What this task involves |
Rewrite the rows below, replacing every "Viewport" with "Window" and leaving everything else unchanged.

## Start Data entries

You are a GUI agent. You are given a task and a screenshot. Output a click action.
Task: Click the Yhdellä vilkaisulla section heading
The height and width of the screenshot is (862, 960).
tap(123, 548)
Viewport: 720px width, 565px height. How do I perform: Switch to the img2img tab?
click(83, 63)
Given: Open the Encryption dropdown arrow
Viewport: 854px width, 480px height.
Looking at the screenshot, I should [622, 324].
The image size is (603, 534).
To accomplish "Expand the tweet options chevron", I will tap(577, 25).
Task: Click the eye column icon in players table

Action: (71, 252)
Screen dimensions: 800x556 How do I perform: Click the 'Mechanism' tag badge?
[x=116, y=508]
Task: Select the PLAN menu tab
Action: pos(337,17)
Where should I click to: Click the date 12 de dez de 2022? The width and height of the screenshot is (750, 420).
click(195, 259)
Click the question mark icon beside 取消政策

## End Data entries

Reply to the exercise |
You are a GUI agent. You are given a task and a screenshot. Output a click action.
Task: Click the Yhdellä vilkaisulla section heading
The height and width of the screenshot is (862, 960).
tap(123, 548)
Window: 720px width, 565px height. How do I perform: Switch to the img2img tab?
click(83, 63)
Given: Open the Encryption dropdown arrow
Window: 854px width, 480px height.
Looking at the screenshot, I should [622, 324].
The image size is (603, 534).
To accomplish "Expand the tweet options chevron", I will tap(577, 25).
Task: Click the eye column icon in players table

Action: (71, 252)
Screen dimensions: 800x556 How do I perform: Click the 'Mechanism' tag badge?
[x=116, y=508]
Task: Select the PLAN menu tab
Action: pos(337,17)
Where should I click to: Click the date 12 de dez de 2022? The width and height of the screenshot is (750, 420).
click(195, 259)
Click the question mark icon beside 取消政策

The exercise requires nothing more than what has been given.